そして、大会を目指して練習を重ねていた頃にはもう、私の中では大会で上を目指すことなんて正直どうでもよくなっていました。
(一応周囲には、「私も上の順位目指して必死に頑張っているよ!」感は出していました、形だけ。)

「○○高校(県内では強豪校)の一員として、コンクールに出場した!」という、将来に向けての思い出作りのためだけに、気持ちが傾いていました。

「私がメンバーになって足を引っ張ったせいで、大会で上の順位を取れなかったらどうしよう…!」なんて、微塵にも思わなかったくらい、心がすさんでいました。

そんな思いに達するまで、部活でいろいろと辛いことがありすぎて(私の存在自体を否定されたことも…)、もう「自分さえよければよい」の境地でしたからね…。

ですが今振り返ってみると、理由はどうであれ、大会に出られてよかったと、社会人になってからも思います。

一応県内強豪校なので、「○○高校の吹奏楽部出身です!」と言うと、今でも吹奏楽経験者は尊敬のまなざしで見てくれます。

当時の大会の話になると、「私はあの大会出てないんだよな…」なんて、嫌な思いがぶり返すこともありません。

手に入れた結果がすべてなんですよ、結局は。

社会人になってから出会った人は、私が高校の部活でお荷物扱いされていたなんて知りません。

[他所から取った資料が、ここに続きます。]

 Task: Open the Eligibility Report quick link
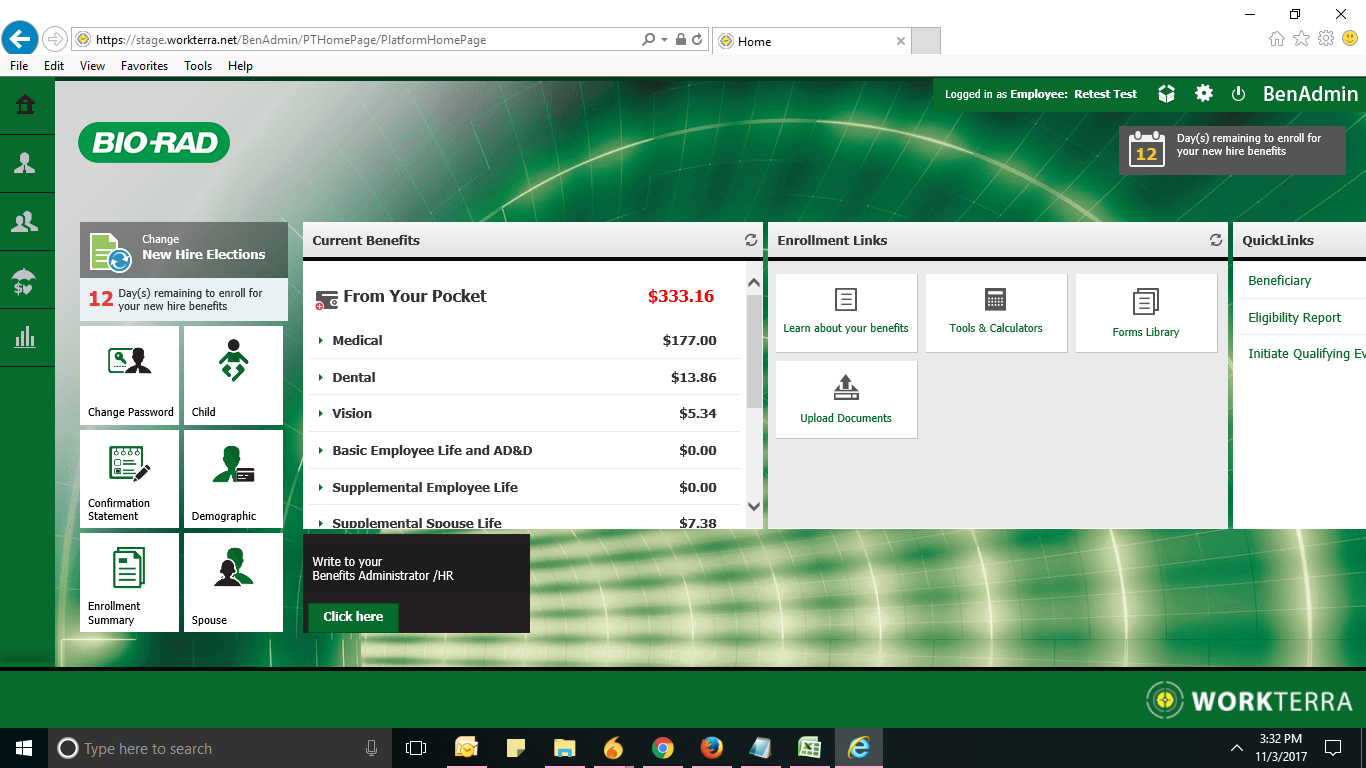pyautogui.click(x=1294, y=317)
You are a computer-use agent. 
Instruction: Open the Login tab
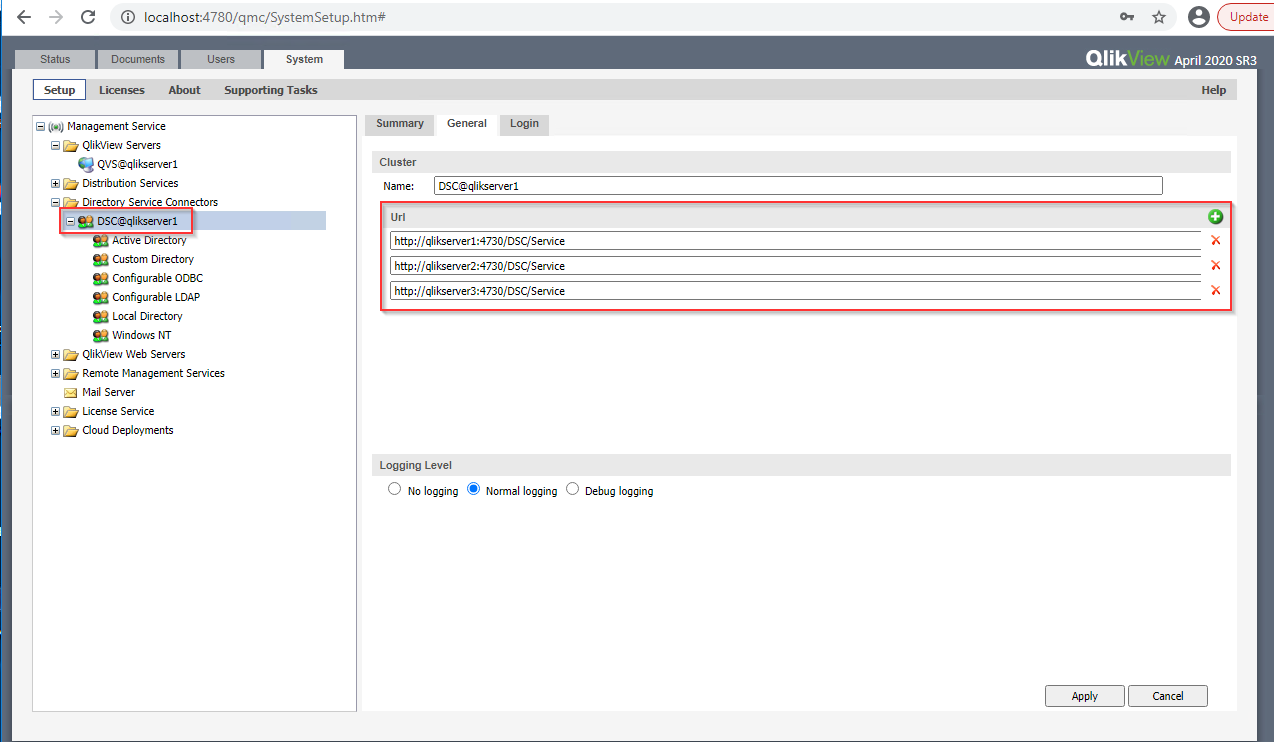point(524,124)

「あの高校で、あの大会に出ていたメンバー」として見てくれます。

私は無事、実力主義のもとに自分の席を奪われることなんとか回避し、部活を引退できました。
とてもラッキーだったと思います。

ですが先輩の代では、後輩のほうが実力があるからという理由で、3年間1度も大会に出させてもらえなかった努力家の方もいました。

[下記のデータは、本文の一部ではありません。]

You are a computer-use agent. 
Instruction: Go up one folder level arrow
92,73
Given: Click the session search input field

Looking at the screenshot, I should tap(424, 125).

高校の部活で、誰かの貴重でかけがえのない思い出を奪ってまで、上の成績を目指さなければならない理由って何?

もちろん社会に出てからは、お金をもらっている身分である以上、会社で実力主義になることは致し方ないし、とても納得感があることだと思います。

ですが、そもそも学生の本分は勉強することですよ?

あくまで部活は、「補助的」なものであって、部活を通して自分自身を成長させたり、かけがえのない思い出を作ることが目的だと思います。

それなのに、その思い出を奪ってまで上を目指す理由って、一体何なんですか⁉

実力がないながらも私が大会に出場できたこと、正直今でも全く罪悪感はないです。

むしろ、「大会に出て演奏できた」という貴重な思い出を得ることができ、とてもよかったとおもいます。

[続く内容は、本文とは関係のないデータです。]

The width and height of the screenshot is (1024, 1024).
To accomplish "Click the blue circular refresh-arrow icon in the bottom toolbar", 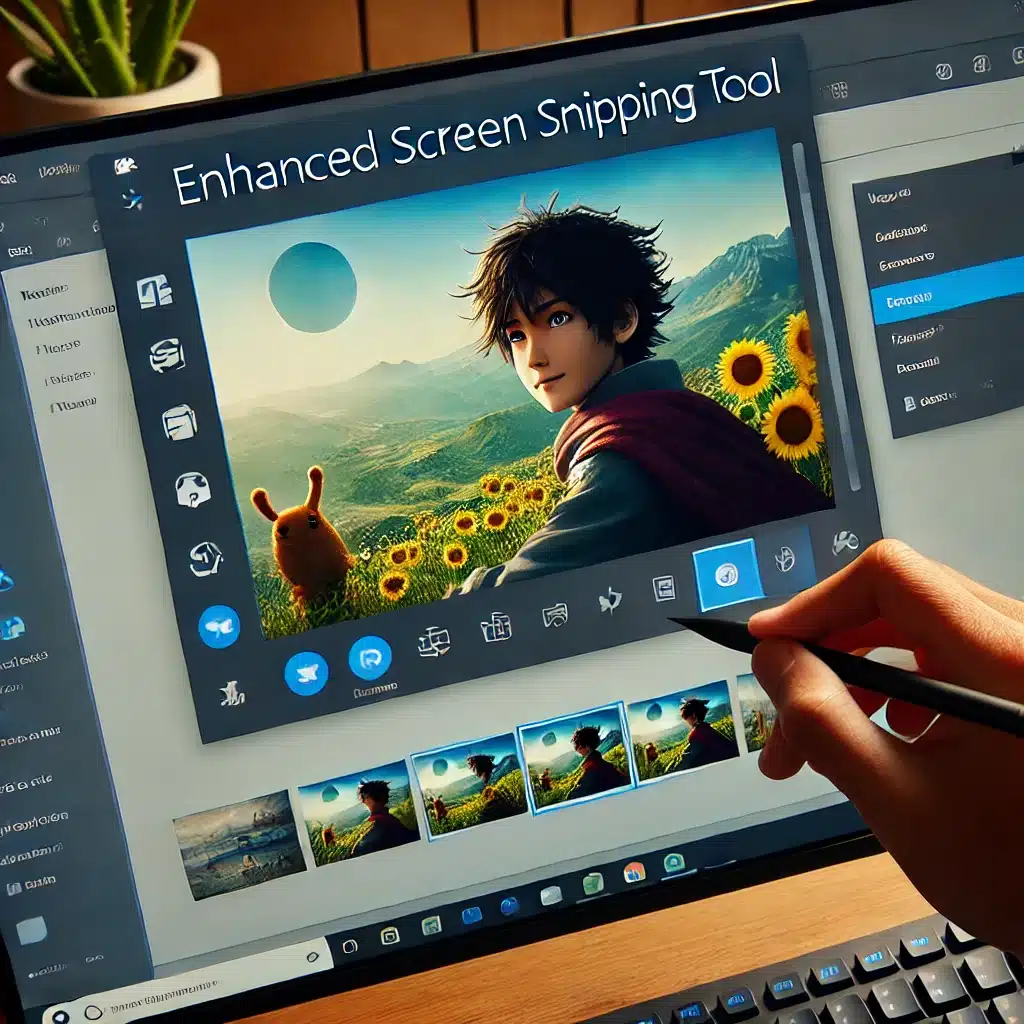I will (x=368, y=659).
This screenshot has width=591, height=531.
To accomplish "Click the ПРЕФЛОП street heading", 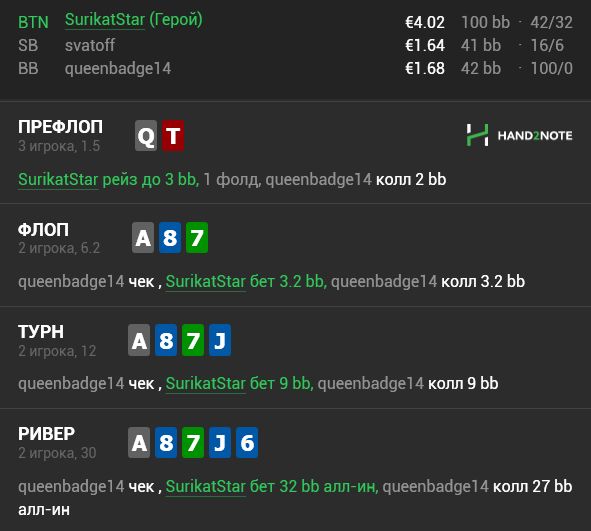I will click(60, 127).
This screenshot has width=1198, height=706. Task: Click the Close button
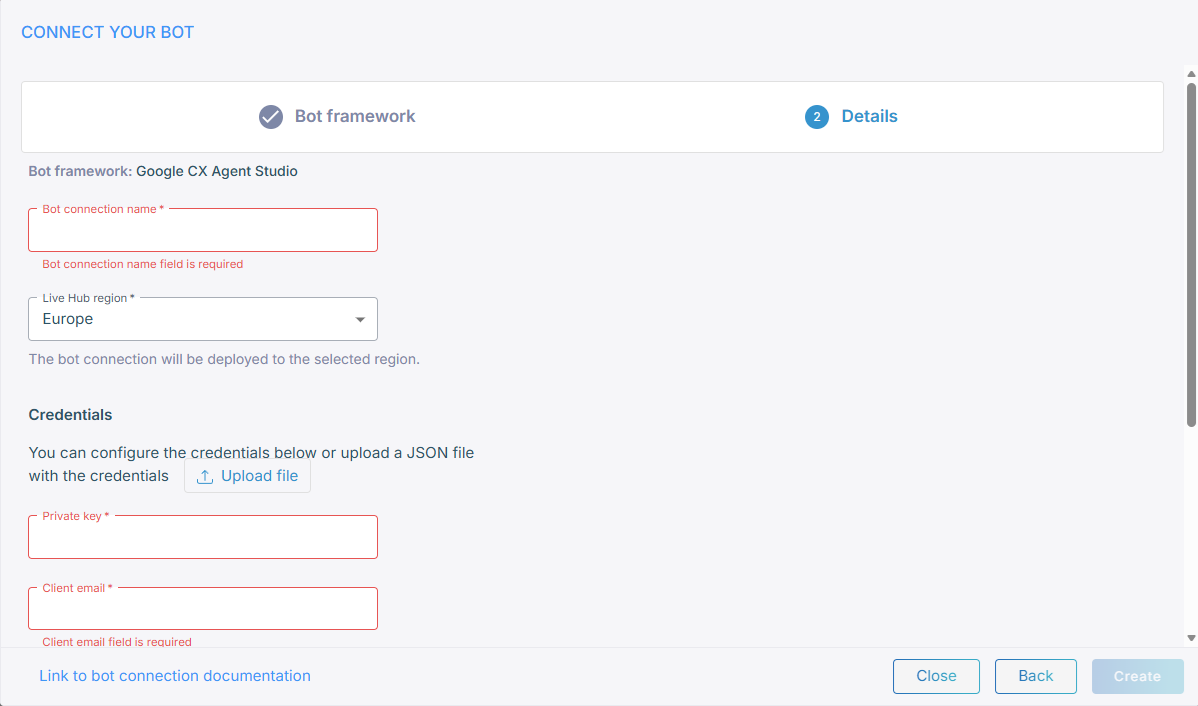tap(936, 676)
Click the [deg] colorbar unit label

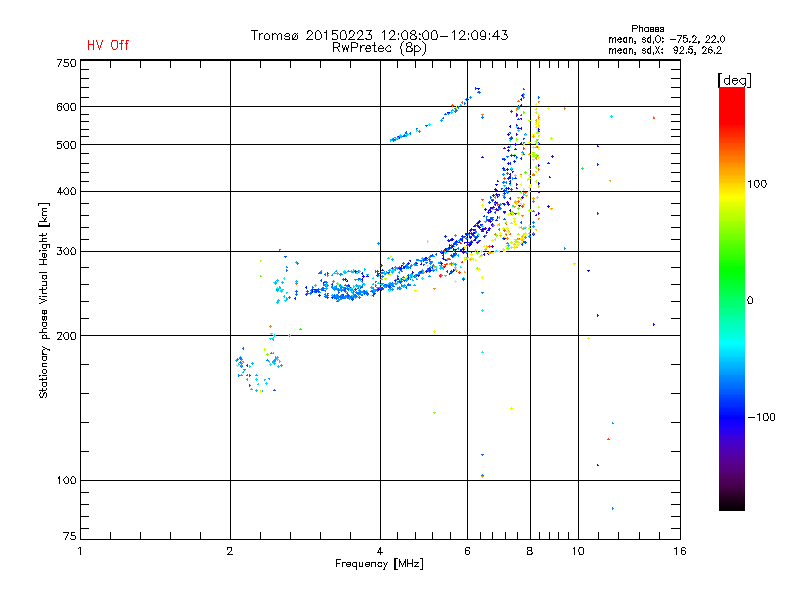pos(734,80)
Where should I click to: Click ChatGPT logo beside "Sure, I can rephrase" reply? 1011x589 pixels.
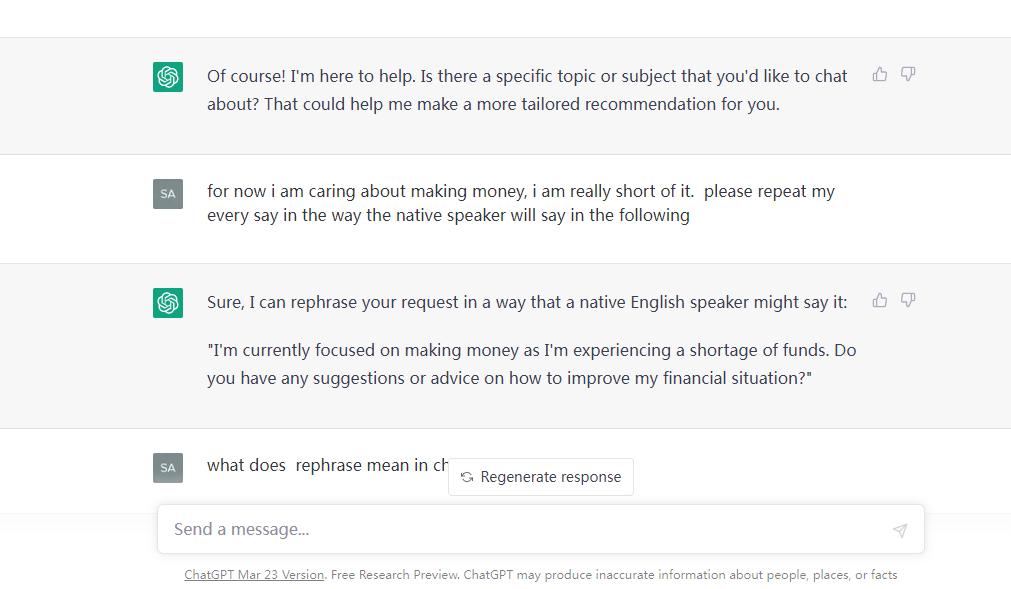coord(168,303)
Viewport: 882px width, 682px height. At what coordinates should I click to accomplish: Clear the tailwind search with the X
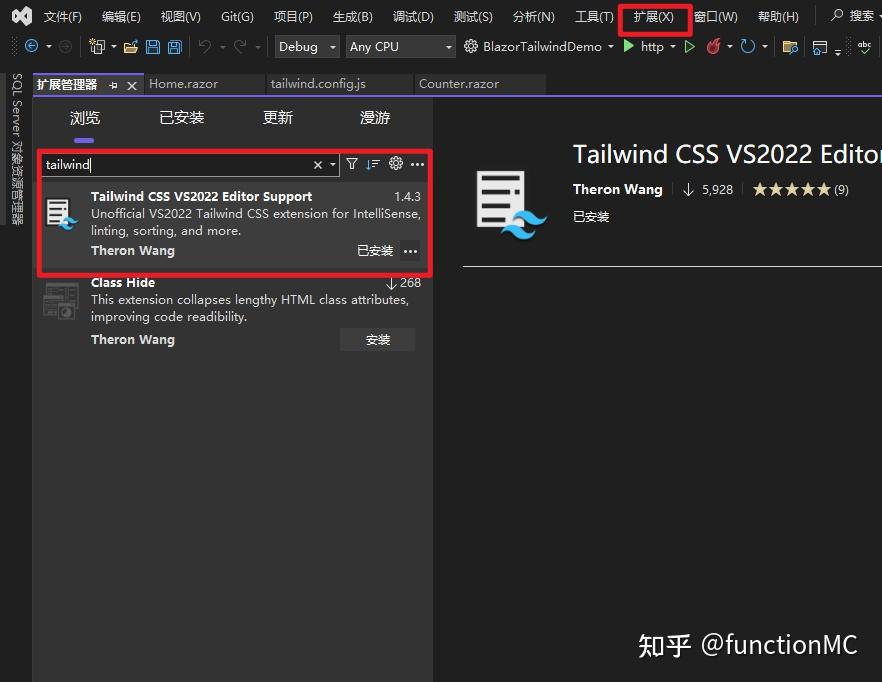[318, 164]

高校生の時は、学校という狭い世界しか知らないせいで、「部活の大会で上を目指す、一番をとる」ことだけが正しいことだと思ってしまうこともあると思います。

ですが、そこは肩の力を抜いて、部活には「生涯にわたり懐かしむことができる思い出作り」という側面があることも、忘れないでほしいと思った今日この頃でした。